Prima delle proposte, è giusto osservare l’entità di questa voragine. La Commissione europea stima che il buco di capitale nelle imprese europee, provocato dalle perdite causate dalla pandemia, si collochi all’interno di una forchetta di 700-1.200 miliardi di euro tra il 2020 e il 2021. Pwc, raffinando la ricerca, arriva a calcolare che servano mille miliardi di euro per colmare il buco. Si tratta di una stima che potrebbe aumentare, qualora la pandemia dovesse perdurare. Il problema è che il mercato e il settore pubblico non riescono a soddisfare un fabbisogno di tale ammontare. Almeno con gli strumenti esistenti oggi.

Guardando alle risorse private, nel 2020 le imprese europee sono riuscite a raccogliere appena 77,4 miliardi di capitale “tradizionale” sul mercato. Si tratta del 7,7% del necessario. C’è un ulteriore bacino di capitale privato disponibile, cioè tutto il denaro raccolto dai fondi di private equity e pronto ad essere investito: Preqin stima che nelle casseforti di questi fondi europei ci siano 270 miliardi. Ai quali si possono aggiungere i 59 miliardi che si trovano nei fondi di private debt. Un discreto tesoretto, certo. Però non è detto che riesca ad affluire per intero nelle imprese europee. Infatti nel 2020 solo 16,4 miliardi sono stati investiti (sotto forma di capitale) nelle aziende del continente da parte dei fondi di private equity.

Sul fronte dei capitali pubblici, continua lo studio, non si trova molto di più. La maggior potenza di fuoco (sul fronte delle iniezioni possibili di capitale nelle imprese) in Europa si trova nella Bei, in parte del Recovery Fund, e nel futuro InvestEU Fund5. Tutto questo può mobilitare molti soldi. Ma non a sufficienza per arrivare a mille miliardi. Morale: resterebbe – secondo lo studio di Afme e Pwc – un buco di capitale ancora in cerca di risorse pari a 450-600 miliardi di euro. Una voragine che – secondo Afme – andrà colmata con l’innovazione finanziaria .

[ELENCO FORNITO]:
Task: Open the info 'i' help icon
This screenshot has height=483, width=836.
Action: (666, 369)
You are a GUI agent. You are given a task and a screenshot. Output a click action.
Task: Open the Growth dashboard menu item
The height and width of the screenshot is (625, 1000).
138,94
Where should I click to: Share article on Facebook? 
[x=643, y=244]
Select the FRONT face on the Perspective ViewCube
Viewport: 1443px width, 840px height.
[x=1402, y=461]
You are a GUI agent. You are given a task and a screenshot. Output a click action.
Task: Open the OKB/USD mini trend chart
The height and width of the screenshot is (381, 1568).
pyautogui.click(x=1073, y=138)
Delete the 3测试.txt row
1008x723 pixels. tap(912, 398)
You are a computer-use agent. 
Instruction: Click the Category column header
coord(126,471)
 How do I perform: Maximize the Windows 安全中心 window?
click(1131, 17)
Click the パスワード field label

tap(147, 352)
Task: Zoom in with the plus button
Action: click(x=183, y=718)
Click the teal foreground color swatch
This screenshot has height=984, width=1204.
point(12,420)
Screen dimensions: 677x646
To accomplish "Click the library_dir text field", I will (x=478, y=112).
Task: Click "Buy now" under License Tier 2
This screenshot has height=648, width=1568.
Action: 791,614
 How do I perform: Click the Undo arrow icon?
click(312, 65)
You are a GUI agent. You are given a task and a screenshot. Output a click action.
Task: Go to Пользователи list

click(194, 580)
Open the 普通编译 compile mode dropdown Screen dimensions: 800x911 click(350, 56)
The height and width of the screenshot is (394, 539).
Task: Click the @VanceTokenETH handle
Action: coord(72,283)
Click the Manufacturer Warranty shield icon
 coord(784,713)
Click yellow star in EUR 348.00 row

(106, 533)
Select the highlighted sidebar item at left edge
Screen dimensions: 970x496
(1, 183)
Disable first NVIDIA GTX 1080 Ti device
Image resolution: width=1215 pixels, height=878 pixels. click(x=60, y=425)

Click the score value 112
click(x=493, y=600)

[DOMANDE SUL MATERIALE]:
a: Ricopia dal testo di studio il passo che va da "Prima delle proposte, è" fino a "strumenti esistenti oggi.".
b: Rispondi alle seguenti domande in base al testo di studio:
(i) Quanti miliardi di capitale "tradizionale" hanno raccolto sul mercato le imprese europee nel 2020?
(ii) Secondo Preqin, quanto denaro si trova nelle casseforti dei fondi europei di private equity?
(iii) Secondo Afme, con che cosa andrà colmato il buco di capitale residuo?
c: Riassumi il testo di studio in due frasi.

[RISPOSTE AGLI ESERCIZI]:
a:
Prima delle proposte, è giusto osservare l’entità di questa voragine. La Commissione europea stima che il buco di capitale nelle imprese europee, provocato dalle perdite causate dalla pandemia, si collochi all’interno di una forchetta di 700-1.200 miliardi di euro tra il 2020 e il 2021. Pwc, raffinando la ricerca, arriva a calcolare che servano mille miliardi di euro per colmare il buco. Si tratta di una stima che potrebbe aumentare, qualora la pandemia dovesse perdurare. Il problema è che il mercato e il settore pubblico non riescono a soddisfare un fabbisogno di tale ammontare. Almeno con gli strumenti esistenti oggi.

b:
(i) 77,4 miliardi.
(ii) 270 miliardi.
(iii) Con l'innovazione finanziaria.

c: Le perdite causate dalla pandemia hanno aperto nelle imprese europee un buco di capitale che la Commissione europea stima tra 700 e 1.200 miliardi di euro e Pwc in mille miliardi, e che il mercato e il settore pubblico non riescono a colmare con gli strumenti esistenti. Le risorse private e pubbliche disponibili non bastano, e secondo lo studio di Afme e Pwc resterebbe un buco di 450-600 miliardi di euro, che secondo Afme andrà colmato con l'innovazione finanziaria.